On 2/13/26 12:54 AM, Vlastimil Babka wrote:
On 2/12/26 22:25, JP Kobryn wrote:
On 2/12/26 7:24 AM, Vlastimil Babka wrote:
On 2/12/26 05:51, JP Kobryn wrote:
It would be useful to see a breakdown of allocations to understand which
NUMA policies are driving them. For example, when investigating memory
pressure, having policy-specific counts could show that allocations were
bound to the affected node (via MPOL_BIND).

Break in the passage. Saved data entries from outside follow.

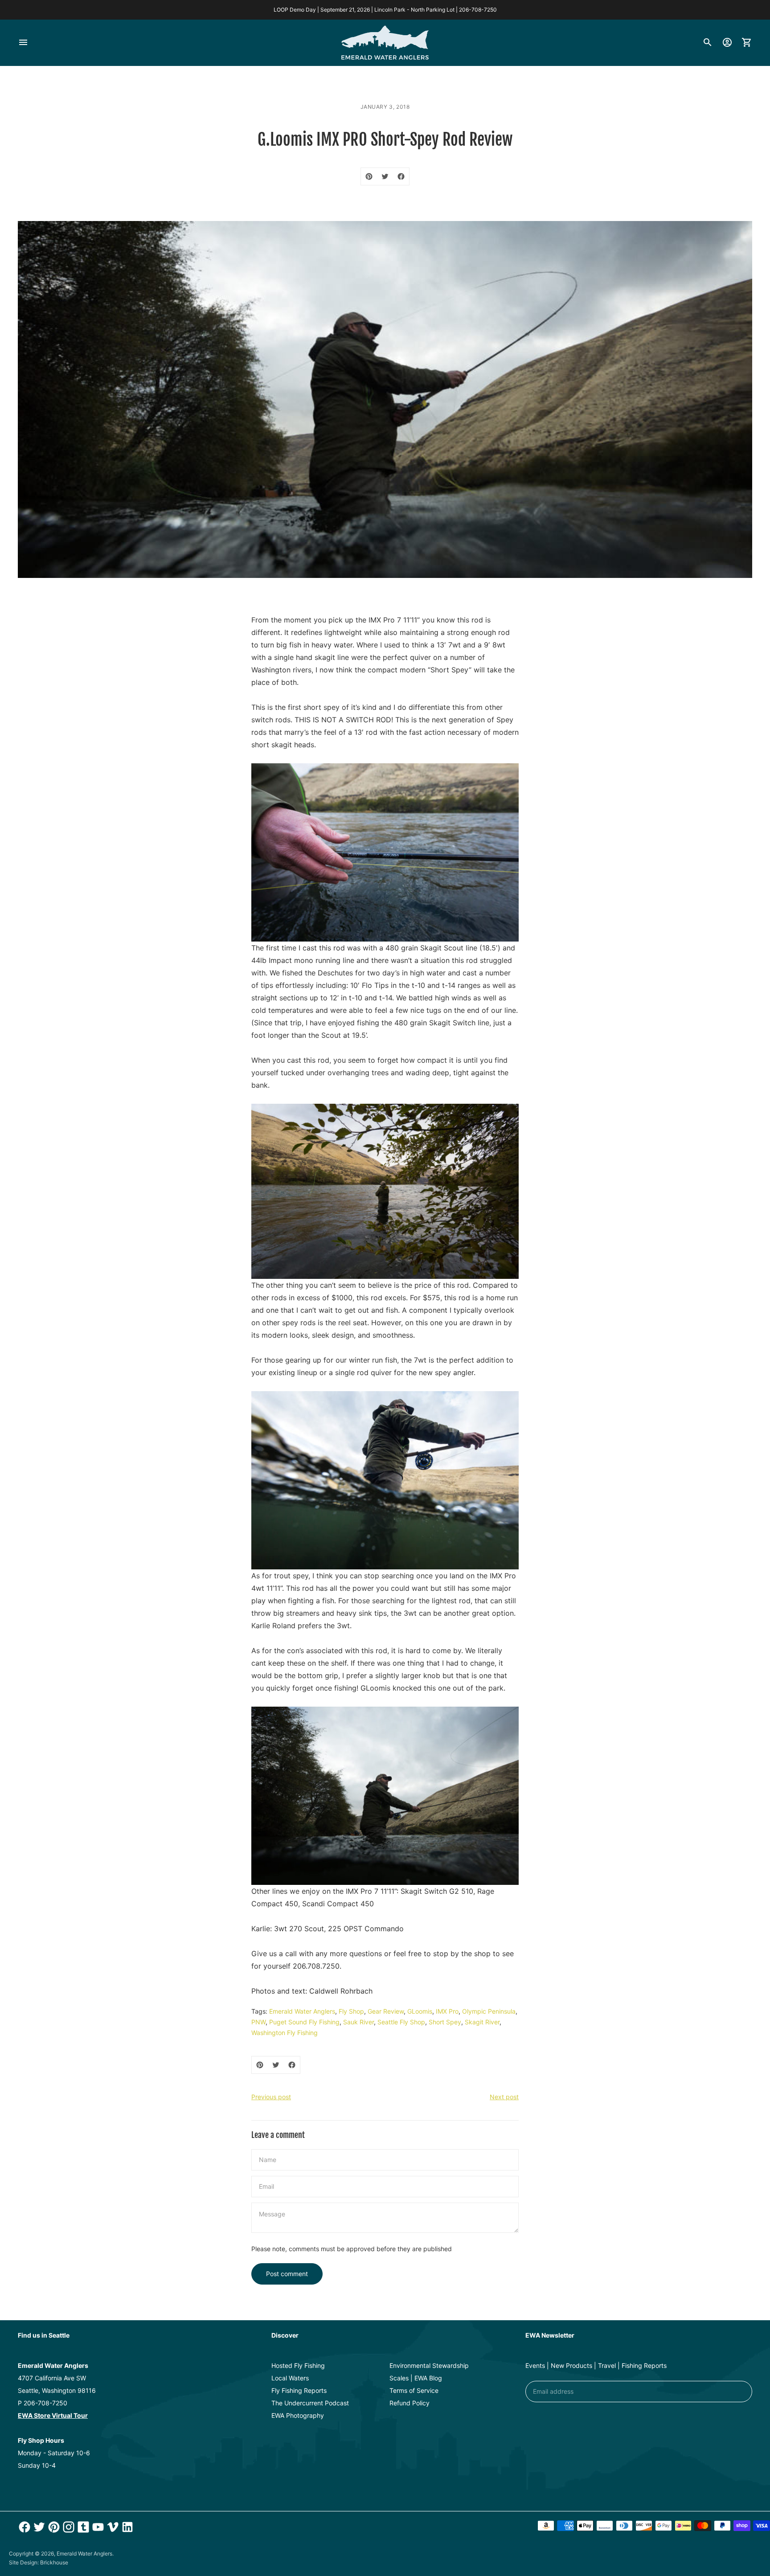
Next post (504, 2097)
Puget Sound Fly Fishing (304, 2022)
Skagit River (482, 2022)
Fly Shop (351, 2011)
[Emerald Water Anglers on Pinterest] (52, 2527)
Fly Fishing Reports (299, 2390)
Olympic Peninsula (489, 2011)
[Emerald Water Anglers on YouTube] (96, 2527)
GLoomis (419, 2011)
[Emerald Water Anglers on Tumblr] (82, 2527)
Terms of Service (413, 2390)
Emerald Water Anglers (302, 2011)
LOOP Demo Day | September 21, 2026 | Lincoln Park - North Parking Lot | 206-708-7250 (385, 9)
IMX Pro (447, 2011)
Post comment (287, 2273)
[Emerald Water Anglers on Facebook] (23, 2527)
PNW (258, 2022)
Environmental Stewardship (429, 2365)
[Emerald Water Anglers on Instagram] (67, 2527)
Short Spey (445, 2022)
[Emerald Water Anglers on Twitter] (38, 2527)
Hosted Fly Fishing (298, 2365)
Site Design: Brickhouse (38, 2562)
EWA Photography (297, 2415)
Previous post (271, 2097)
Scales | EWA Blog (415, 2378)
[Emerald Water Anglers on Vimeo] (111, 2527)
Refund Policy (409, 2403)
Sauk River (358, 2022)
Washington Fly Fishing (284, 2032)
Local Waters (290, 2378)
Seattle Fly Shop (401, 2022)
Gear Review (386, 2011)
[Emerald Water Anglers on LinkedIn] (126, 2527)
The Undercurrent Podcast (310, 2403)
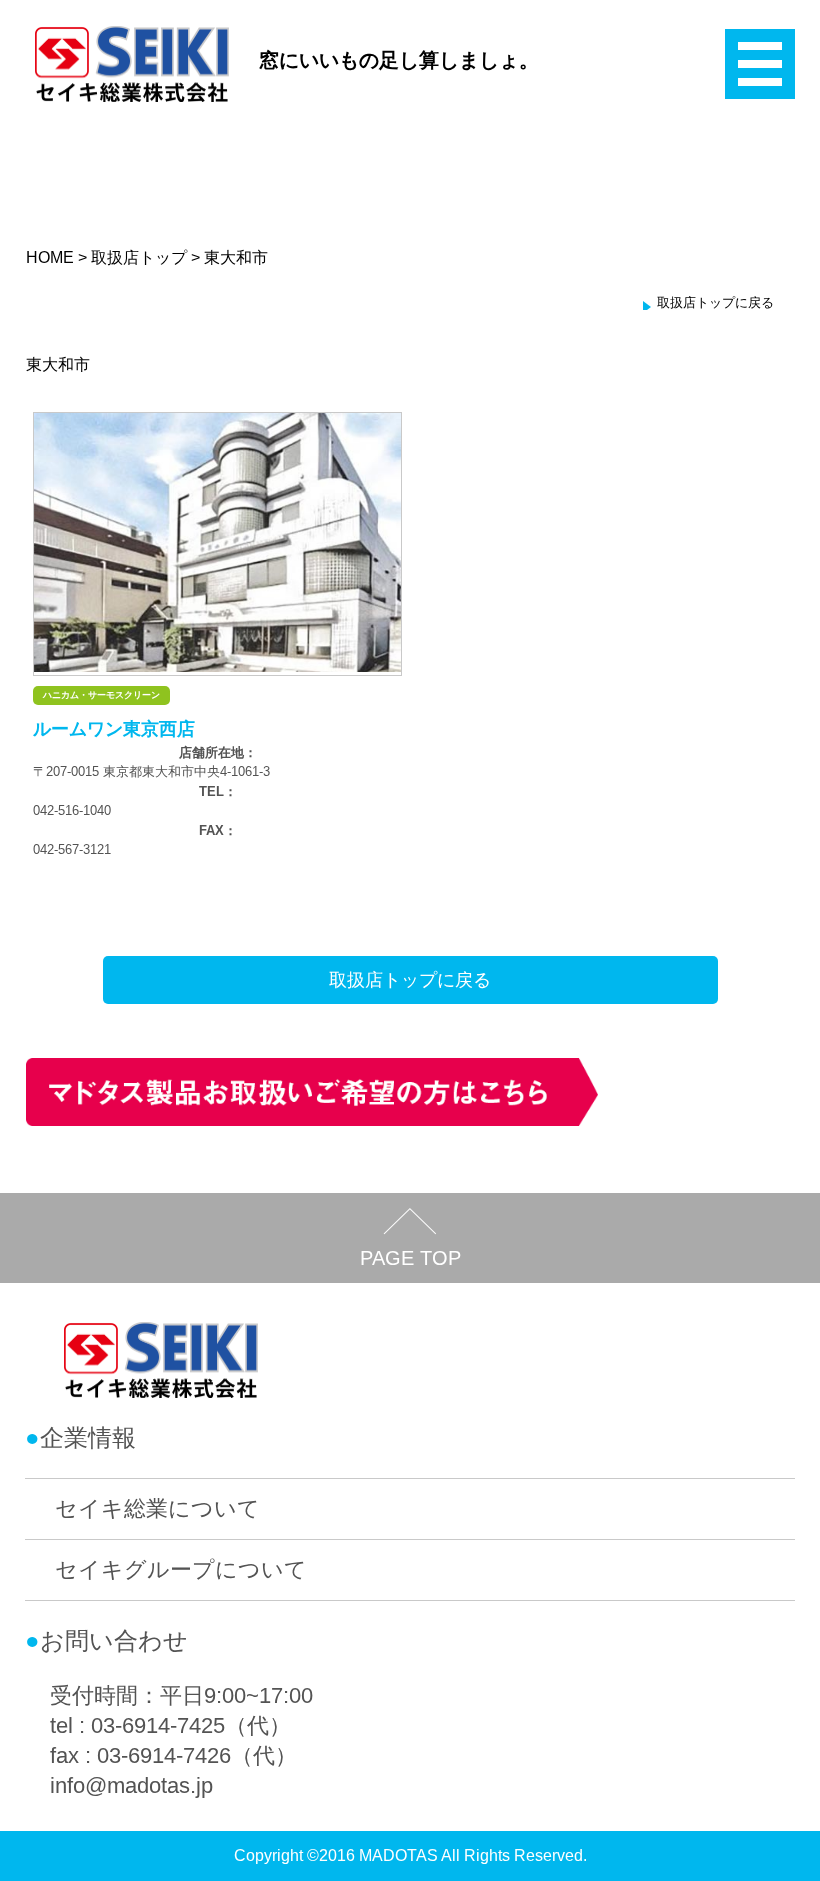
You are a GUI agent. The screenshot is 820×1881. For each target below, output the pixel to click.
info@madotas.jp (131, 1785)
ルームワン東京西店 (114, 729)
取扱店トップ (139, 257)
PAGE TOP (410, 1258)
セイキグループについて (181, 1569)
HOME (50, 257)
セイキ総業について (157, 1508)
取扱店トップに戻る (715, 302)
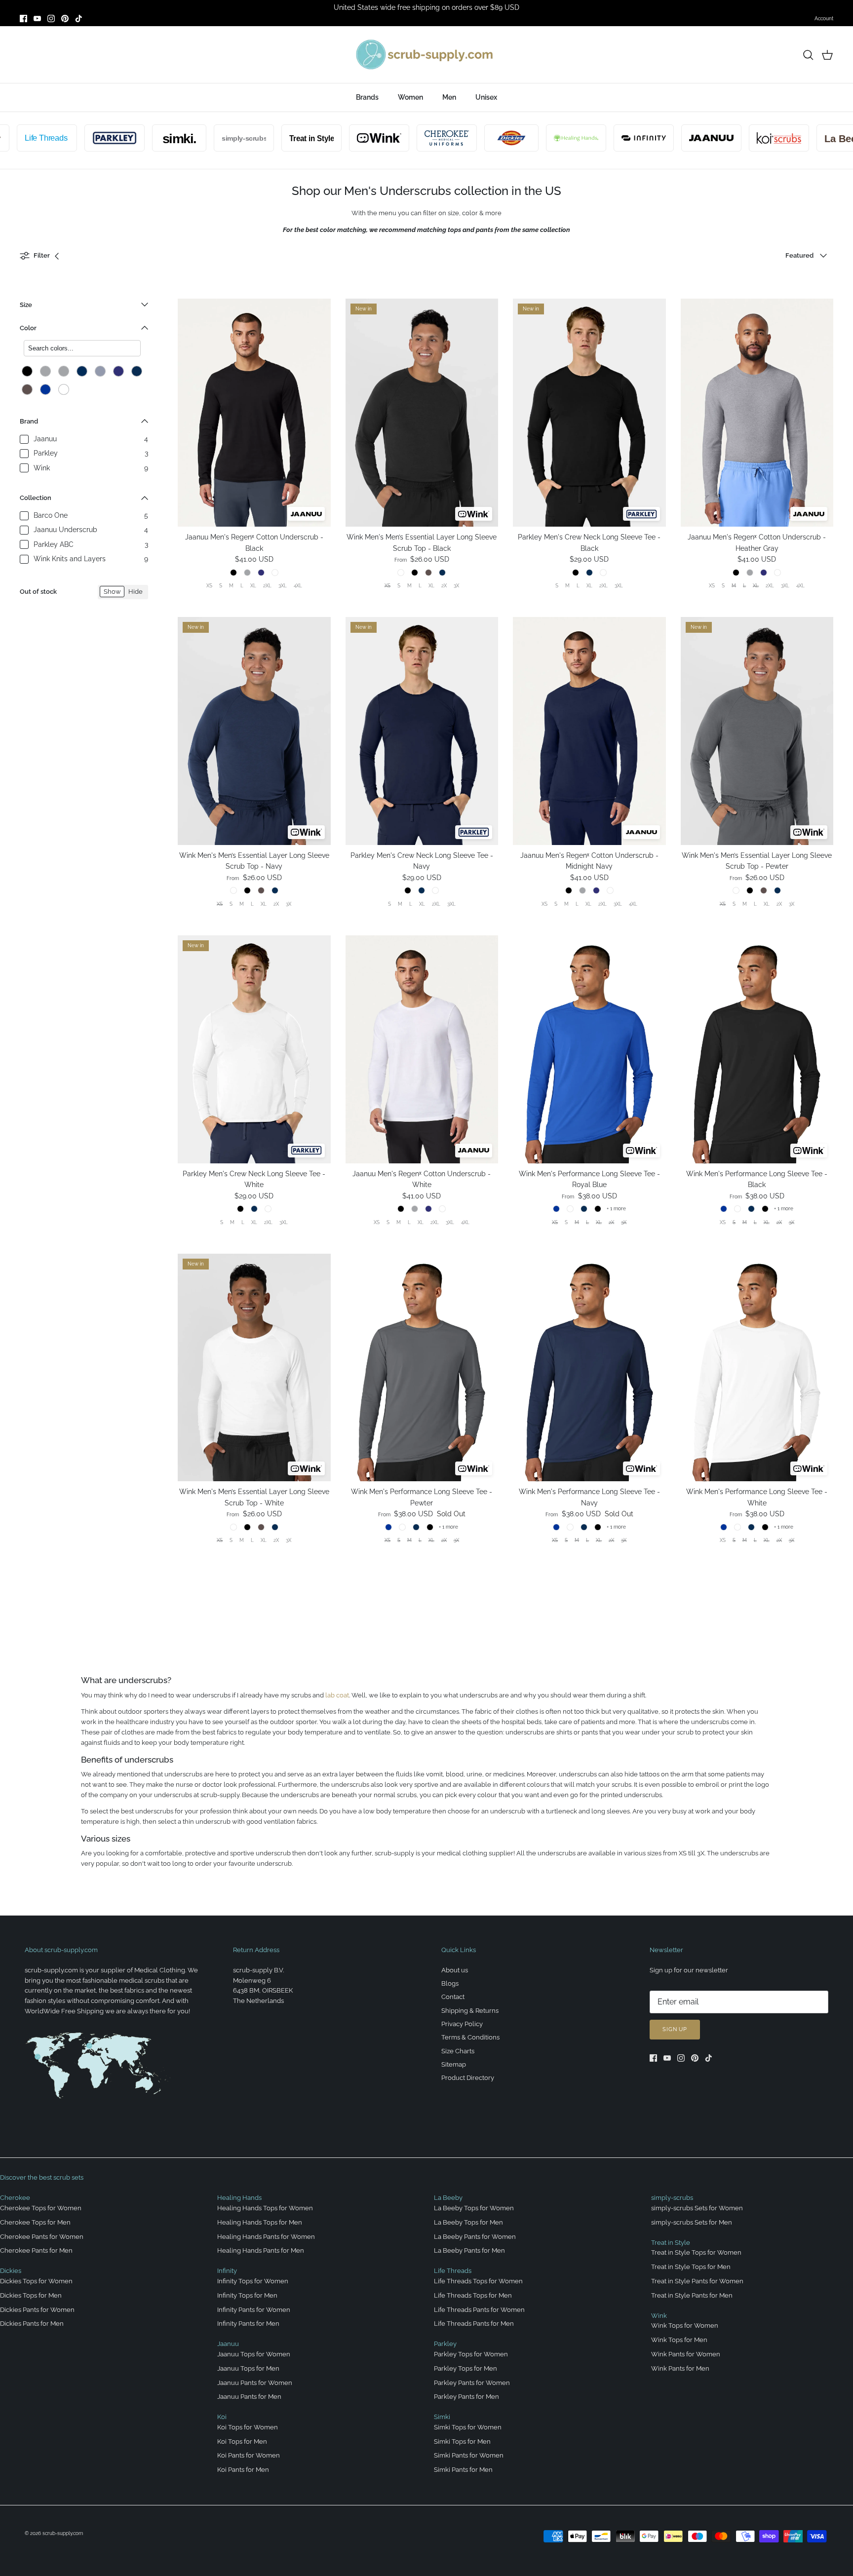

Add per-policy page allocation counters as new node stat items. These
counters can provide correlation between a mempolicy and pressure on a
given node.
Signed-off-by: JP Kobryn <[email protected]>
Suggested-by: Johannes Weiner <[email protected]>
Are the numa_{hit,miss,etc.} counters insufficient? Could they be extended
in a way that would capture any missing important details? A counter per
policy type seems exhaustive, but then on one hand it might be not important
to distinguish beetween some of them, and on the other hand it doesn't track
the nodemask anyway.
The two patches of the series should complement each other. When
investigating memory pressure, we could identify the affected nodes
(patch 2). Then we can cross-reference the policy-specific stats to find
any correlation (this patch).
I think extending numa_* counters would call for more permutations to
account for the numa stat per policy. I think distinguishing between
MPOL_DEFAULT and MPOL_BIND is meaningful, for example. Am I
Are there other useful examples or would it be enough to add e.g. a
numa_bind counter to the numa_hit/miss/etc?
Aside from bind, it's worth emphasizing that with default policy
tracking we could see if the local node is the source of pressure. In
the interleave case, we would be able to see if the loads are being
balanced or, in the weighted case, being distributed properly.
On extending the numa stats instead, I looked into this some more. I'm
not sure if they're a good fit. They seem more about whether the
allocator succeeded at placement rather than which policy drove the
allocation. Thoughts?
What I'm trying to say the level of detail you are trying to add to the
always-on counters seems like more suitable for tracepoints. The counters
should be limited to what's known to be useful and not "everything we are
able to track and possibly could need one day".
In a triage scenario, having the stats collected up to the time of the
reported issue would be better. We make use of the tool called below[0].
It periodically samples the system and allows us to view the
historical state prior to the issue. If we started at the time of the
incident and attached tracepoints it would be too late.
The triage workflow would look like this:
1) Pressure/OOMs reported while system-wide memory is free.
2) Check per-node pgscan/pgsteal stats (provided by patch 2) to narrow
down node(s) under pressure.
3) Check per-policy allocation counters (this patch) on that node to
find what policy was driving it.
[0] https://github.com/facebookincubator/below